Hoy desde las 12 horas luego del escándalo que involucró a José Luis Espert referente legislativo libertario en un entramado narco, el Gobierno se enfrentará a la posibilidad de que se modifique el régimen de decretos de necesidad y urgencia (DNU), una de sus principales herramientas de gobernabilidad y el regimen de repartos de los aportes al tesoro nacional.
Una de las reformas que tienen los gobernadores en la mira es un proyecto que consensuaron los 24 distritos para ejecutar el reparto automático de los Aportes del Tesoro Nacional (ATN), que representan el 1% de la masa coparticipable que se recauda por tributos federales.

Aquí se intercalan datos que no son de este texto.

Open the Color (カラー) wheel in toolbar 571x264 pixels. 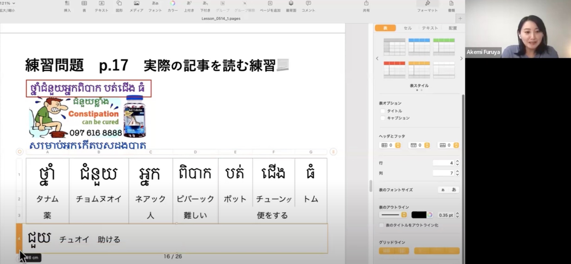tap(173, 4)
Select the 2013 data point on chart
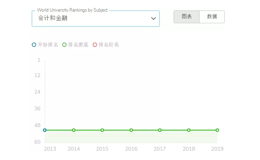260x160 pixels. pos(45,130)
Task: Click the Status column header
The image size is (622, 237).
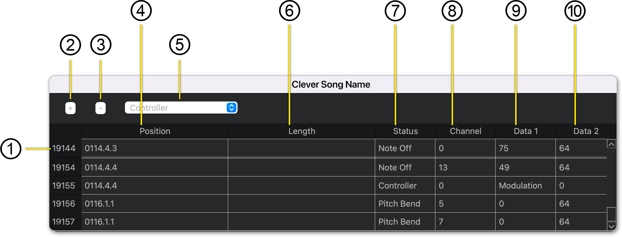Action: click(405, 131)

Su creación es automática, pero su distribución es discrecional: desde la asunción de Javier Milei, solo se distribuyó el 7% de los ATN en 2024, según un informe de Politikón Chaco.
Vetado en septiembre de este año, obtuvo amplia mayoría en Diputados en agosto, con 143 votos a favor, 90 en contra y 12 abstenciones.
Sin embargo, el proyecto que más preocupa al Gobierno es la reforma de la Ley 26.122 -sancionada en el 2006- que reglamenta los DNUs que emite el Poder Ejecutivo.
La propuesta establece que ambas cámaras del Congreso cuenten con un plazo de 90 días para ratificar los decretos y no para revocarlos, como es hasta ahora, para lo que además solo se requiere la mayoría en una de las cámaras.
De esta forma, se promueve que el Poder Legislativo tome una postura activa al respecto de los decretos y no termine convalidándolos por omisión. Además, busca circunscribir cada DNU a un área técnica en particular, evitando megadecretos.